Deaths of migrants from the Mediterranean: at least 20 migrants killed in shipwrecks off the coast of Tunisia

The coast guard rescued five people and was looking for about 20 others who were still missing, the official said.

“The boat sank about six miles off the coast of Sfax. Twenty bodies were recovered, five more were rescued and all are from Sub-Saharan Africa,” said security officer Ali Ayari.

About 45 people were on the boat when it sank, he added.

The coastline near the Tunisian port city of Sfax has become an important starting point for people fleeing conflict and poverty in Africa and the Middle East and in search of a better life in Europe.

Countries like Italy and Malta saw an increase in sea arrivals this year from Tunisia – where high unemployment and uncertain socio-economic conditions boosted migration – and from Libya, where conflict and war were a major factor, according to United Nations data High Commissioner for Refugees (UNHCR).
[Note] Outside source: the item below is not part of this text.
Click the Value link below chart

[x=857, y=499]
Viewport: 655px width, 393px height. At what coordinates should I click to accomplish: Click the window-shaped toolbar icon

The plight of migrants was made worse by the coronavirus pandemic.
But European responses were often brutal. Humanitarian organizations say that resistance to borders in countries like Greece, the absence of maritime rescues in the Mediterranean and the coronavirus quarantine arrangements have created enormous challenges.

Thursday’s deaths add to the already long list recorded this year, even with Covid-19 travel restrictions in place.

1,111 migrants died in the Mediterranean in 2020, according to the International Organization for Migration (IOM).
Last month, at least 74 migrants died in a shipwreck off the coast of Khums, Libya, with children among the dead.

The boat was carrying more than 120 people, including women and children, according to the IOM.

And in October, at least 140 migrants drowned off the coast of Senegal, in what IOM described as the deadliest shipwreck this year.
In a November statement, IOM Libya head of mission Federico Soda said that the “growing loss of life in the Mediterranean is a manifestation of states’ inability to take decisive steps to redistribute the much needed dedicated search and rescue capacity in deadliest sea- crossing the world. “

Soda called for a change in the “impractical approach to Libya and the Mediterranean, including an end to returns to the country and the establishment of a clear landing mechanism followed by solidarity from other states.”

“Thousands of vulnerable people continue to pay the price of inaction both at sea and on land,” he said.

Migration-related deaths are often underreported and unreported, according to the IOM, which also said that the pandemic made it more difficult to collect this data.

CNN’s Emma Reynolds and Sharon Braithwaite contributed to this report.